Psoriasis: What Is It? How Did I Get It?
Patricia Zifferblatt | December 9, 2008

Psoriasis is a chronic, inflammatory disease of the skin that can also affect the joints. Psoriasis is not contagious (you don’t catch it from someone else). It usually looks like red scaly patches on the skin and can be recurring. It is generally triggered by allergic reactions, an infection, trauma, our good old nemesis, stress and can occur at any age. Psoriasis develops because of a glitch in the body’s immune system, which causes the body to attack healthy cells/tissues as if they were diseased. These repeated attacks cause inflammation and excessive skin production.

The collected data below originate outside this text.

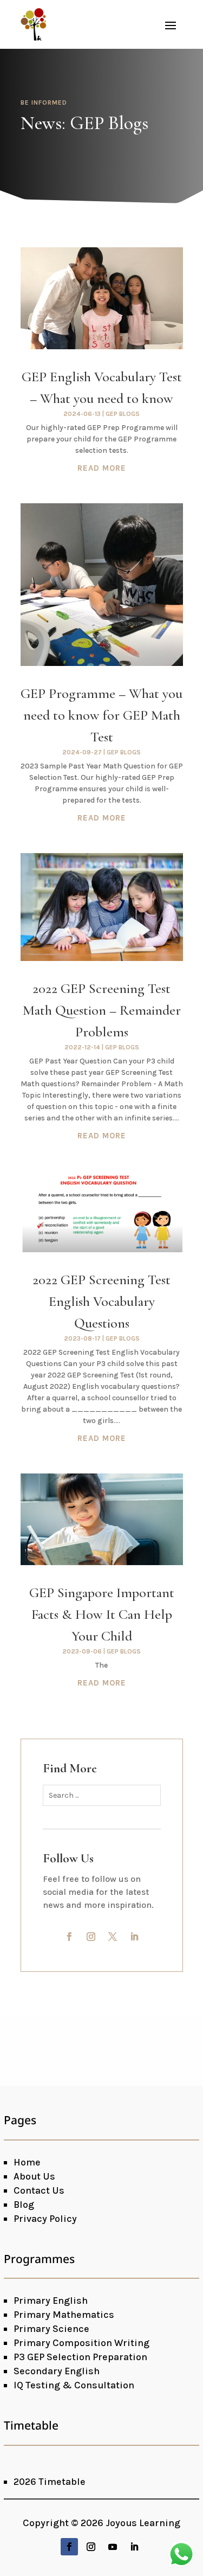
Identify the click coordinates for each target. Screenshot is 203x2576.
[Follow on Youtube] (112, 2546)
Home (27, 2162)
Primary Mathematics (64, 2315)
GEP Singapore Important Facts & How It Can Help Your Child (101, 1614)
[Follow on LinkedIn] (134, 1936)
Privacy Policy (45, 2219)
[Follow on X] (112, 1936)
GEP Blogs (123, 414)
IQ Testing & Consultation (74, 2385)
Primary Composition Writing (81, 2343)
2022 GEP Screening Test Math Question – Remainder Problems (102, 1010)
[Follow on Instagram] (91, 1936)
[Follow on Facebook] (69, 1936)
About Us (34, 2176)
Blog (24, 2204)
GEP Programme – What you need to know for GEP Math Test (101, 715)
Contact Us (39, 2190)
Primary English (51, 2300)
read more (101, 468)
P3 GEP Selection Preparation (80, 2357)
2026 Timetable (50, 2482)
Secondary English (57, 2371)
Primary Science (51, 2329)
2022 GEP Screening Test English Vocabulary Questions (101, 1301)
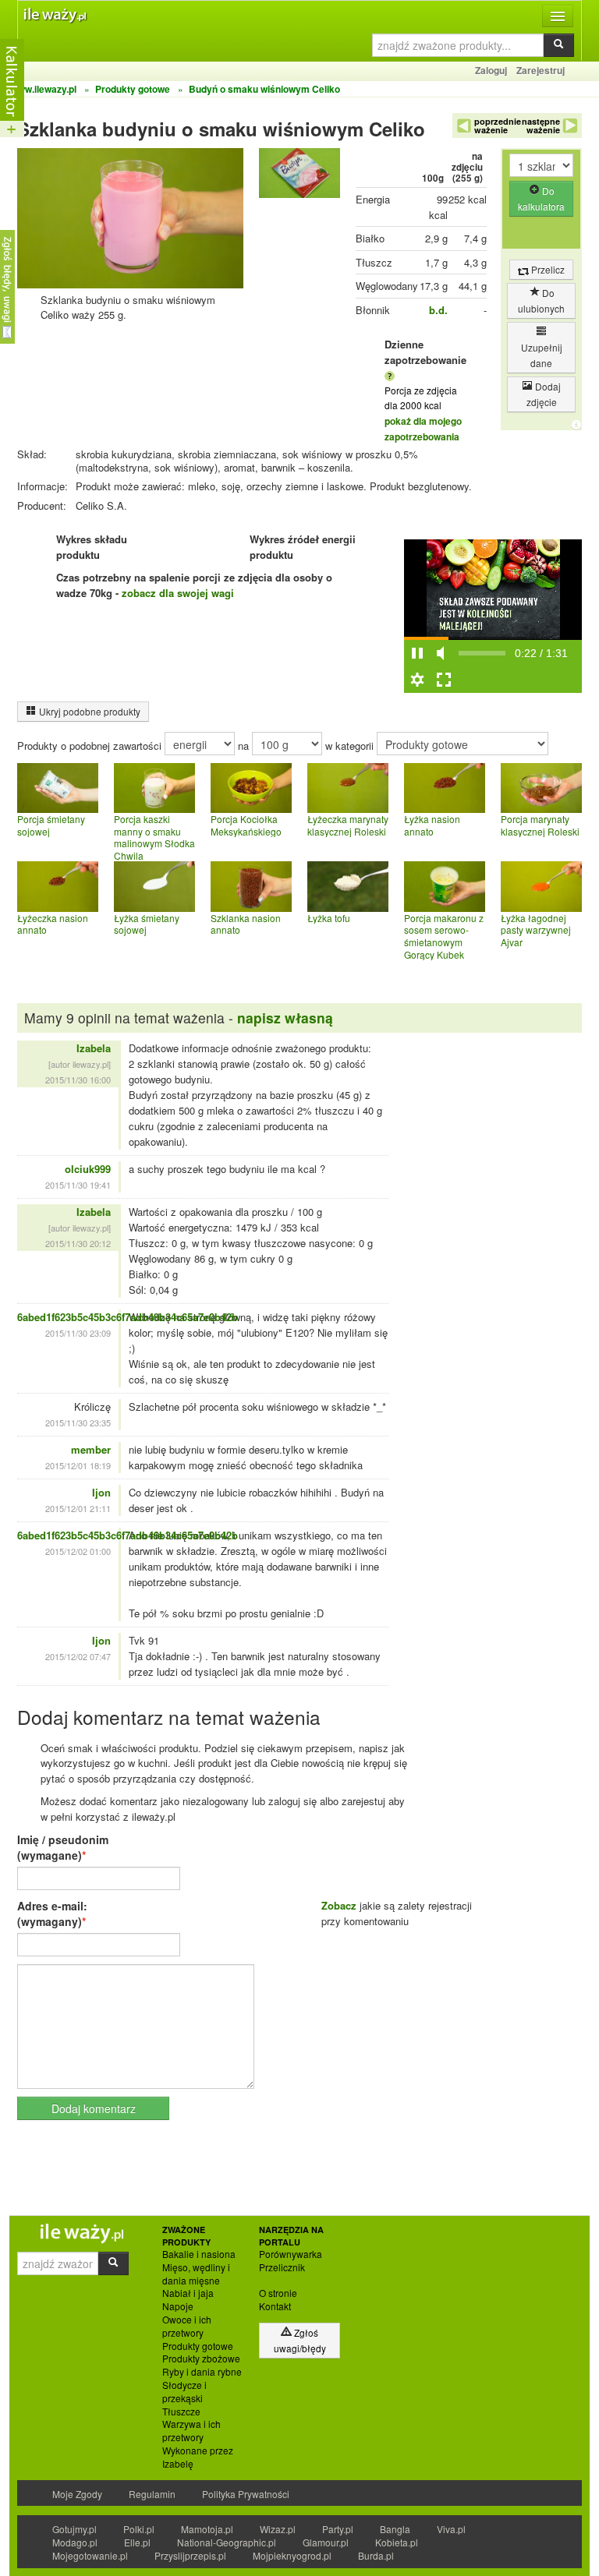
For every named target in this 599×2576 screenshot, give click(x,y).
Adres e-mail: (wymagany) (52, 1913)
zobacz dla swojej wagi (178, 592)
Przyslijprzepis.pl (190, 2555)
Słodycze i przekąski (184, 2392)
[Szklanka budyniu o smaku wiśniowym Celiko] (299, 176)
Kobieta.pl (396, 2542)
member (91, 1449)
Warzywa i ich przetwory (191, 2430)
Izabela (93, 1048)
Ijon (101, 1492)
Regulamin (152, 2493)
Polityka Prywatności (245, 2493)
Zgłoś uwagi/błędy (300, 2340)
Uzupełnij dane (541, 355)
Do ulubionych (541, 300)
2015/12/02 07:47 (78, 1656)
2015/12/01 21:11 (78, 1508)
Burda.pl (376, 2555)
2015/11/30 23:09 (78, 1333)
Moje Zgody (77, 2493)
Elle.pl (137, 2542)
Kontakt (275, 2306)
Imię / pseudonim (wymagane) (62, 1847)
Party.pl (337, 2528)
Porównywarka (290, 2254)
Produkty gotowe (197, 2346)
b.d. (438, 309)
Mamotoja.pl (207, 2528)
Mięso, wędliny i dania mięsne (196, 2274)
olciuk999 (88, 1168)
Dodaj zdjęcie (544, 394)
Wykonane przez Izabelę (197, 2457)
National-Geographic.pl (226, 2542)
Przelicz (547, 269)
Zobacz (338, 1905)
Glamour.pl (326, 2542)
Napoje (177, 2306)
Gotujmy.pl (74, 2528)
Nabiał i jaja (188, 2293)
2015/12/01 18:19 (78, 1465)
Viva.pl (451, 2528)
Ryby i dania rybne (202, 2372)
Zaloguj (491, 70)
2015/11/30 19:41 (78, 1184)
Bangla (395, 2528)
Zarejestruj (540, 70)
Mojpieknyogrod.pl (292, 2555)
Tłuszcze (181, 2411)
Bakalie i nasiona (199, 2254)
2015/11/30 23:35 (78, 1422)
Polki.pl (138, 2528)
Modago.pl (74, 2542)
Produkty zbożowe (201, 2358)
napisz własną (285, 1017)
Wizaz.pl (278, 2528)
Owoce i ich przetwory (186, 2326)
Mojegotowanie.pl (90, 2555)
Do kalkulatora (541, 198)
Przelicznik (282, 2267)
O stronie (278, 2293)
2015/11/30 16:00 (78, 1079)
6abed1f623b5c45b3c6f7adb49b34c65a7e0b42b (127, 1316)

Coping with Psoriasis can be emotionally challenging because it often occurs on the face and hands and can be seen by other people. Speak with your physician and other health professionals about topical and other pharmaceutical treatments options for this disorder. You may wish to try some of the following suggestions with the approval of your physician:
  • Stress reduction exercises such as Yoga and Progressive Relaxation;
  • The daily supplementation of Omega 3 fatty acids. Four (4) grams per day should be sufficient or as recommended by your physician. Omega 3’s have naturally occurring anti-inflammatory properties;
  • Avoid sunburn, but do try to get at least 20 minutes of sun exposure in the A.M. or P.M. to help your body make its own vitamin D. In addition, Vitamin D in supplement form (400 i.u.) is highly recommended by experts;
  • Take a Vitamin B supplement that contains all the B’s, including B-12, in addition to 500 mg. of Vitamin C every day;
  • Ask your doctor about a C-reactive protein test that measures the amount of inflammation you have in your body. Fresh berries, black, red, blue, etc., contain antioxidants. Find a supplement that contains these anti-inflammatory properties and take it daily. Eat fresh or flash-frozen berries whenever you get the chance;
  • Watch for any allergic reactions to foods such as dairy, wheat, corn, shellfish, etc. Report any food allergies to your physician.
Finally, a diagnosis of Psoriasis is not the end of the world even though it may feel as if it is for many people. It is a manageable disorder that generally responds to medication and dietary changes.